Green also sponsored a Tennessee bill — echoing North Carolina’s “bathroom bill” — that would require students to use restrooms and locker rooms of the gender shown on the their birth certificates.
LGBTQ advocates nationally questioned his suitability to lead the military.
In an article for Slate, Nathaniel Frank, a bisexual writer who was integral in repealing the U.S. military’s “Don’t Ask, Don’t Tell” policy, called Green “a dangerous figure both because his policies are extreme and because he is shrewd at portraying them as moderate.”
“Based on his vicious, anti-LGBT record, Mark Green cannot be trusted to ensure all those who serve have the support they need and deserve,” Ashley Broadway-Mack, the president of the American Military Partner Association, told the New York Times.

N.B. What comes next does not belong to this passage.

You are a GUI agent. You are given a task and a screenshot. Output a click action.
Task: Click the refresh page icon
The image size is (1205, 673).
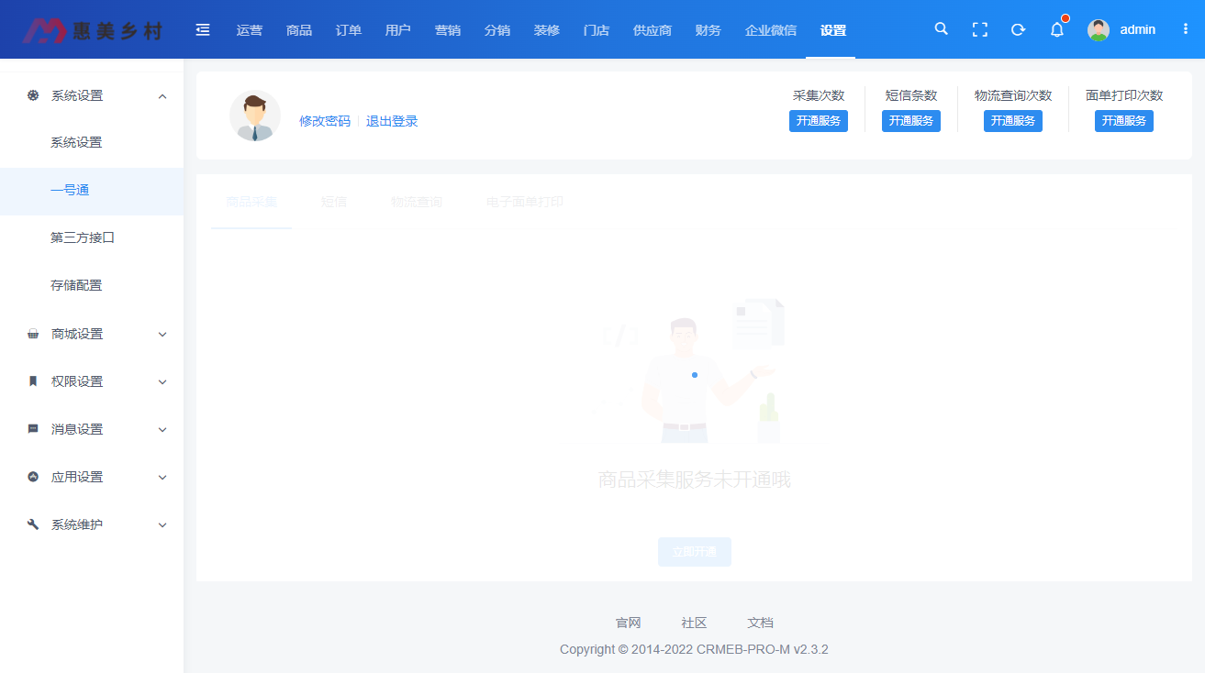(x=1018, y=29)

Locally, others echoed the sentiments.
“For me, it feels like people like Mark are still accepted even though they would deny other humans rights based on sexual orientation,” said University of Washington student Jaymen Davis. Davis said he was concerned about Green’s views on the LGBTQ community despite being interested in his military experience.
Green was involved with the military from 1986 until 2006, and received his medical degree in 1999 in order to act as a surgeon on the battlefield.
Green contrasts with the former Army Secretary, Eric Fanning, who is gay and backed measures supporting transgender people in the military. Fanning was the first LGBTQ person to hold the title.
The Tennesseean reported that Muslim advocates also have vowed to fight Green’s nomination after he stated at the same Chattanooga event that he would not want students to learn about Muslim beliefs.
Trump’s previous choice for Army Secretary, Vincent Viola, withdrew from the tentative position in February. Viola, the owner of the Florida Panthers National Hockey League team, was concerned that there would be a risk of conflict of interest because of his business endeavors.